In part 1, there is an absolute message. A message a lot of people seemed to have missed, even though Pippa hit us over the head with it. The stalker and femicide statistic. The way women aren't believed. The way they are written off as 'emotional' and 'paranoid'. And then people are shocked when women are murdered. Or when they don't come forward. This is extremely important. This is perhaps the most important part of this book: everything in this trilogy happened, because society doesn't believe women. Society will always believe men over women. Even Andie's death and Sal's murder happened because nobody believed women. And even worse: women know. We know you don't believe us. So we don't step forward. Or when we do, we know we increase our chances of being murdered, raped, or kidnapped, or all at once. At all times, we are aware of this. And this book shows what happens in the worst case scenarios.
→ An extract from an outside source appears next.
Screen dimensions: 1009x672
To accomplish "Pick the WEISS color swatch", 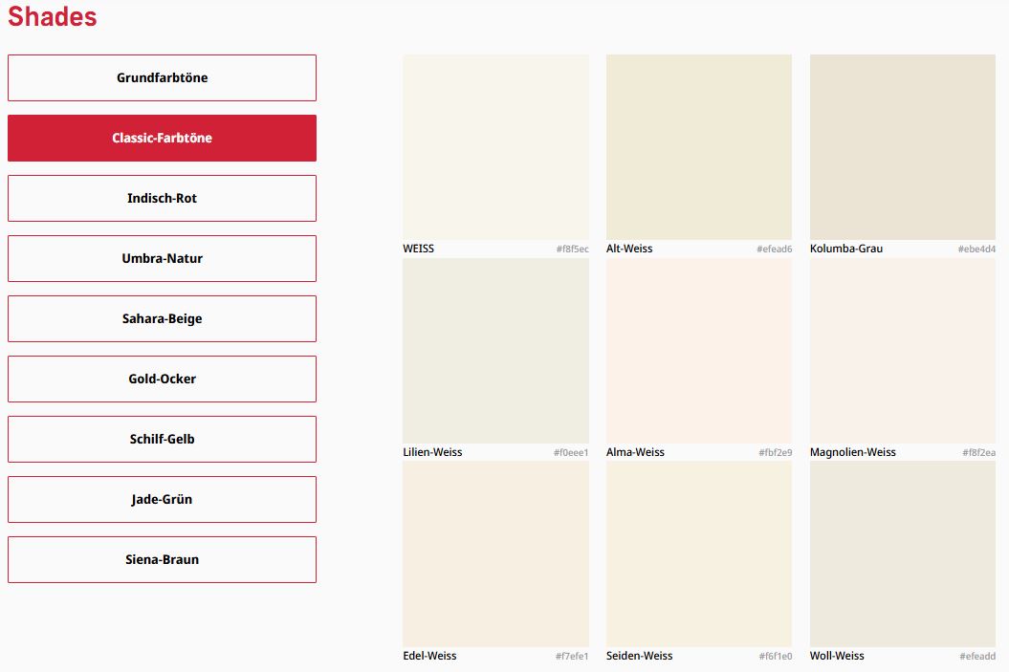I will point(495,146).
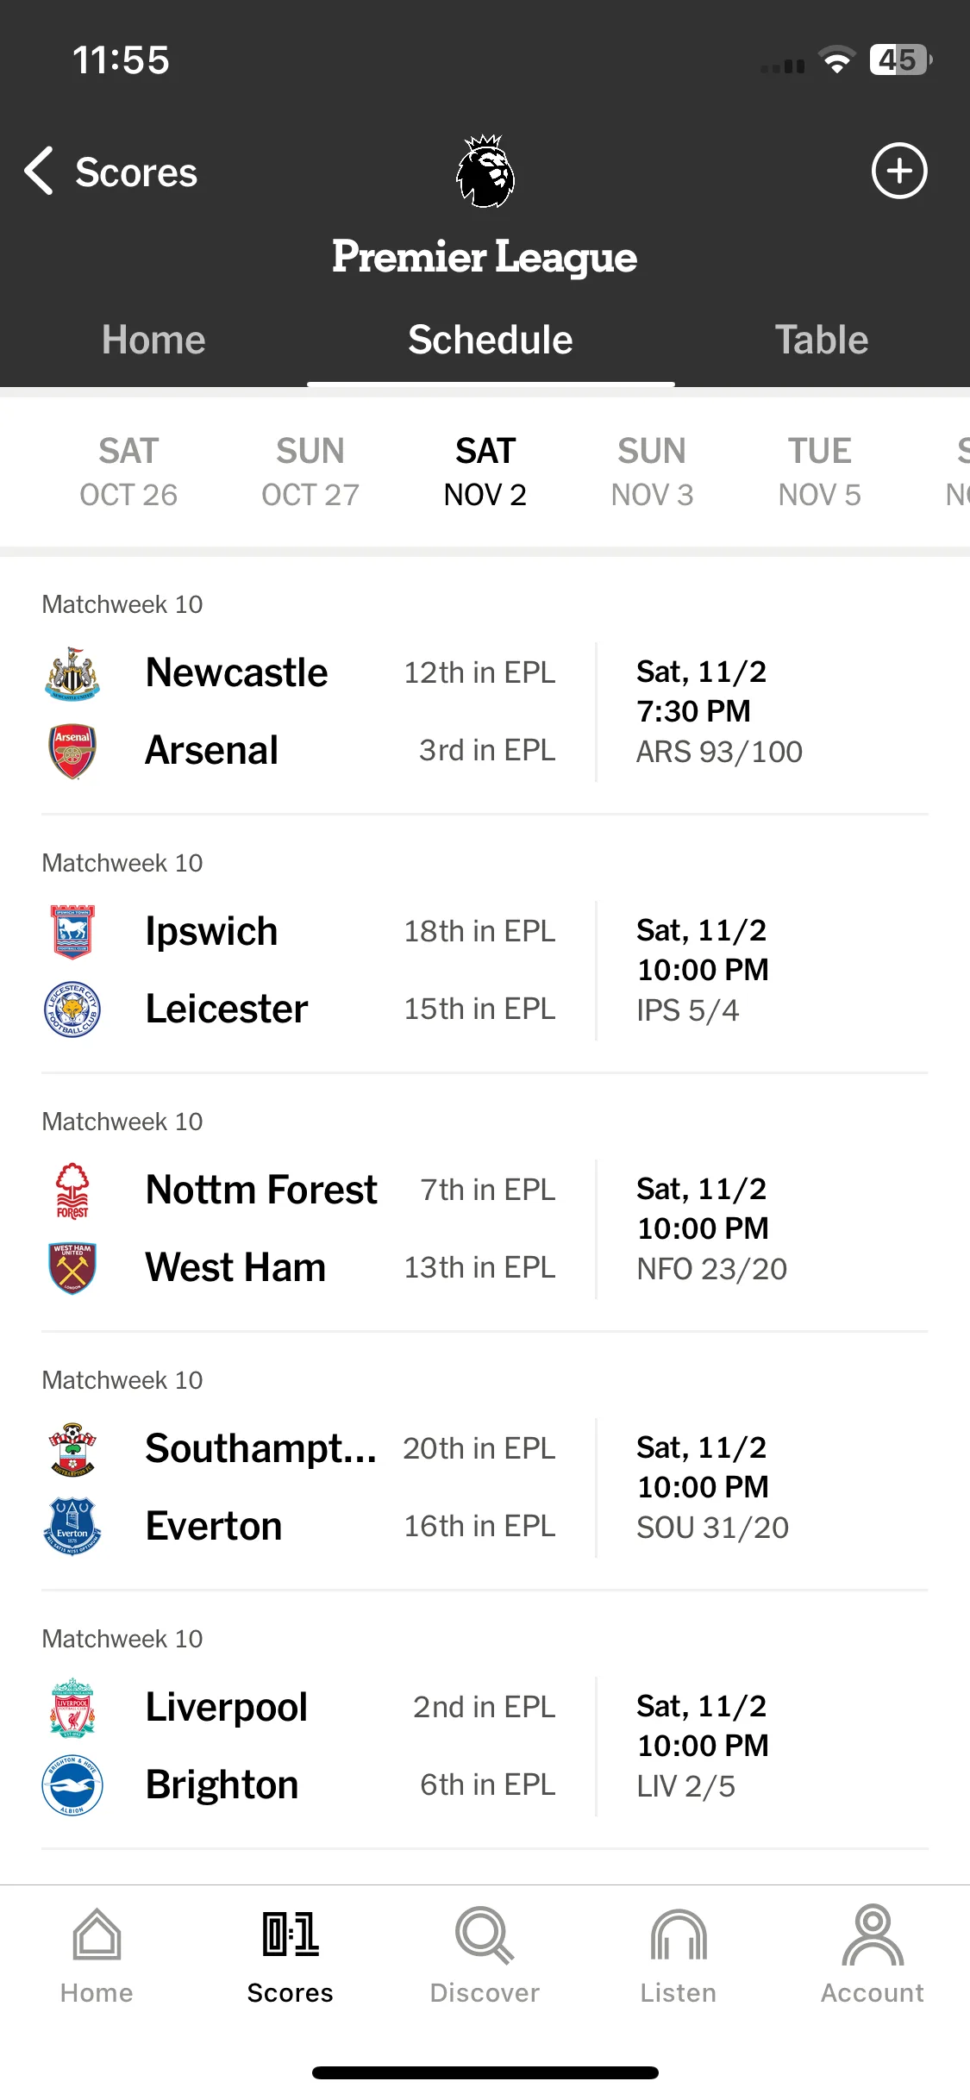The image size is (970, 2100).
Task: Open the Ipswich vs Leicester match
Action: click(485, 970)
Something else the reviewers do. Something that made me so irrationally angry, I couldn't sleep for an hour. I've read this sentence a lot: "This is not the Pip I know and love from the past 2 books!" My blood boils just writing it down. Because this is what happens so often, when female characters have character development. If Pip was a white man, nobody would've batted an eye at her choices. Not to say that they would have approved of the choices. But I am 100% sure that if Pip had been a white man, these reviewers would have been so understanding. 

Because Pip has PTSD. And I challenge everyone to be traumatized and still remain your happy, energetic and optimistic self. That's not how it works. Especially if you don't get the proper help. You will never go back to who you used to be. Even if the therapy helps. Even if you get better. You will never go back. Trauma is something that is soothed, something you grow around, not something that disappears. If Pip had been a white man, everyone would have understood that. The standard this society sets for women is so high, and the bar we set for men is on the fucking floor. And suddenly, when a woman DARES to have character development, we don't want it. We want women to always be perfect. To remain who she was, even through 3 incredibly traumatic events. Even when we forgive men for not remaining the same. The book does an incredible job in explaining the problems women face in the world. It directly critiques society and still reviewers seem happy to ignore it.
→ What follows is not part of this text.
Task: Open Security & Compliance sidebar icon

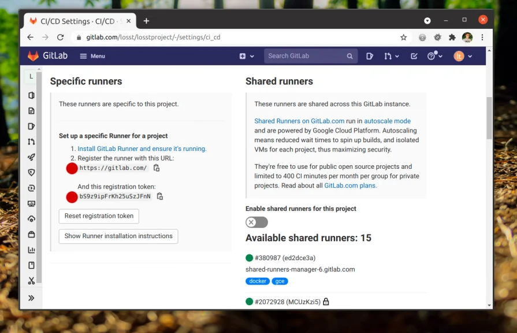Action: [31, 172]
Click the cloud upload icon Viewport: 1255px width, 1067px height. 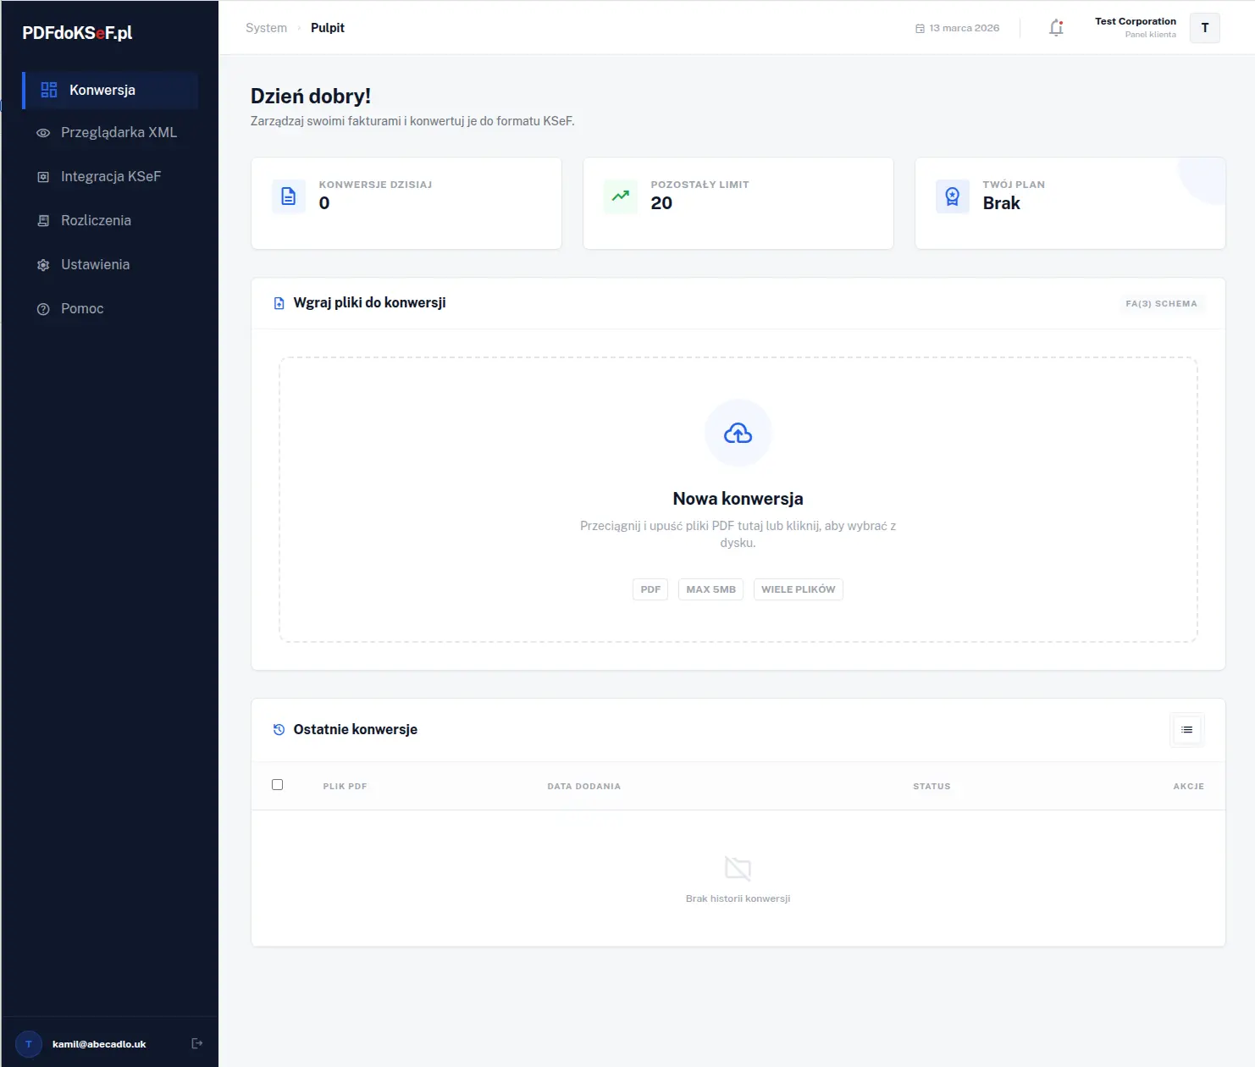[738, 434]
But I'm not ignoring it. I can't. Because I see it happen every day. Society doesn't believe us. And what happened to Nat, Becca, Andie, Naomi and Pip, might happen to any of the women I know. Might happen to me.

I loved this book. I've never enjoyed a third installment of a book that got darker. But I did now.

Funnily enough, I still think this book is the weakest when it comes to the case Pip solves in the first half. Because I solved it. Very quickly, very easily. But I think it's also because we're supposed to see it, supposed to watch Pip miss it, because she's not coping. Either she's exhausted or under the influence. People called her stupid in the reviews. I call her traumatized. I dare anyone to see the obvious when your brain has literally been altered. 

I really hope there's a fourth book coming, maybe just a short story like the #0.5, to see where Pip and Ravi end up at the end. It would really help me deal with the rollercoaster of a part 2!